# bounce flash question



## mikehaugen (Feb 5, 2011)

Hello all, this is my first post, though definitely not my first time on this site (probably spend too much time reading it).  There are definitely a lot of knowledgeable people here.  I would call myself an intermediate amateur if there is such a thing.  Anyway I am trying to get better with flash and have done a little experimenting with off-camera (not a lot though) but am also trying to do more with on camera for the quickness and convenience sometimes.  I have been reading "on-camera flash techniques for digital wedding and portrait photography" by Neil van Niekerk and it seems like a great book, however in many of his lighting descriptions he says that he bounces his flash off the ceiling behind him.  I understand the bounce flash flash technique but am not sure how bouncing the flash off a ceiling behind you will really light the subject in front of you.  I have not had a good opportunity yet to play around with it, but physics tells me that light bounces off of a flat surface at a supplementary angle- therefore backwards.  I have a pretty powerful flash (550ex) and I am not sure if it relies on the texture of the ceiling to bounce it forward or if it is assumed that it will bounce in all directions after hitting a wall or other object after the ceiling.  Maybe I am reading it wrong or looking too far into it instead of just experimenting.  Any enlightenment would be great.


----------



## Robin Usagani (Feb 5, 2011)

he uses a flash that can bend backward.  Not all flashes can do that.  Your 550 can only bend backward just a tad.  Anyway, all he is trying to do is to make the source of light LARGER.  So instead having a light source from his flash head, he makes the light source significantly bigger.  By doing that you will see less harsh light and the light will go evenly and wrap around the subject.  IMO, if you are in a small room, bouncing the light off the ceiling vs wall behind you have similar results.


----------



## mikehaugen (Feb 5, 2011)

Thanks for the reply but my question wasn't so much how he pointed it backwards (my flash will go straight backwards if I want it too), but more along the lines of how does light bounced off the ceiling behind you end up lighting a subject in front of you.


----------



## Josh66 (Feb 5, 2011)

The light bounces off of the wall/ceiling.  It's that simple.  In fact, that's why it's called bounce flash.


----------



## Josh66 (Feb 5, 2011)

The only reason it works is that light is really, really fast.  As fast as light.


----------



## Robin Usagani (Feb 5, 2011)

I have two 550 ex and I cant face them backward.


----------



## KmH (Feb 5, 2011)

Go to his web site www.planetneil.com and ask him.

Pointing an on camera flash unit directly up at the ceiling puts the light source more directly over the subject often causing 'racoon eyes' unless a bounce card is used to direct some of the light forward at the subject.

Pointing the flash unit at the ceiling behind the photographer ensures the bounced light approaches the subject at a shallower angle.
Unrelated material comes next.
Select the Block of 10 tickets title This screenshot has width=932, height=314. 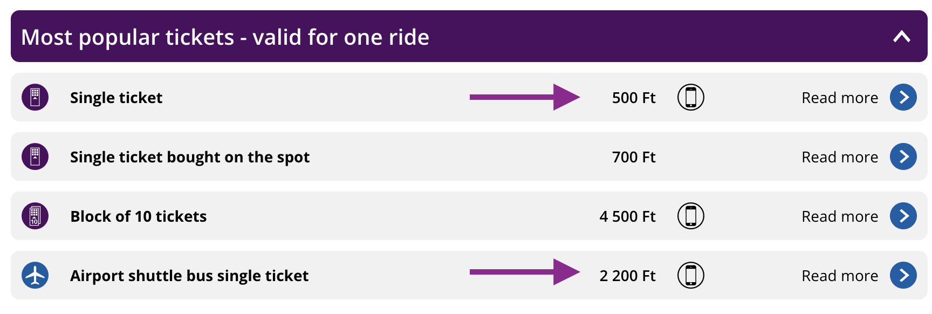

However, the inverse square law also kicks in and less light is delivered to the subject, so flash unit power has to be increased lengthening the flash unit re-cycle time and depleteing the flash unit batteries faster.

Another factor could be that there is also a wall behind the photographer so the light bounces twice, 1st off the ceiling, then off the wall before going to the subject. Again though the inverse square law would apply.


----------



## mikehaugen (Feb 5, 2011)

Thanks everyone for the replies, I knew I would get good help here.  It seems that I was at least partially right- the the light off of other walls (after if bounces off the ceiling) is what is actually going to reach the subject.
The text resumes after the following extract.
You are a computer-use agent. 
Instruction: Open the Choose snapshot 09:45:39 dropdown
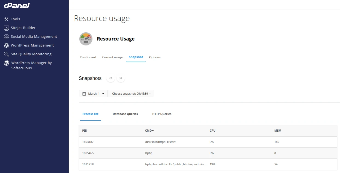(131, 93)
Schwettylens- you have to rotate the flash 180 degrees then angle it down- but you can only go 180 degrees to the left, to the right it stops you at 90.  

btw- is the a way to put the degrees symbol on here without actually spelling it out?


----------



## Josh66 (Feb 5, 2011)

mikehaugen said:


> btw- is the a way to put the degrees symbol on here without actually spelling it out?


Character map, or use the alt-codes.

°

Character map is faster on this computer - no numeric keypad...


----------



## table1349 (Feb 5, 2011)

Go to the local pool hall.  Don't order any beer.  Play a few games of Carambole.  Once you get the geometry of the game down you will completely understand the geometry of light off of a wall or ceiling.  Same thing.  When banking a ball off of a rail it looses energy.  When bouncing light off of a wall or ceiling you also loose light. 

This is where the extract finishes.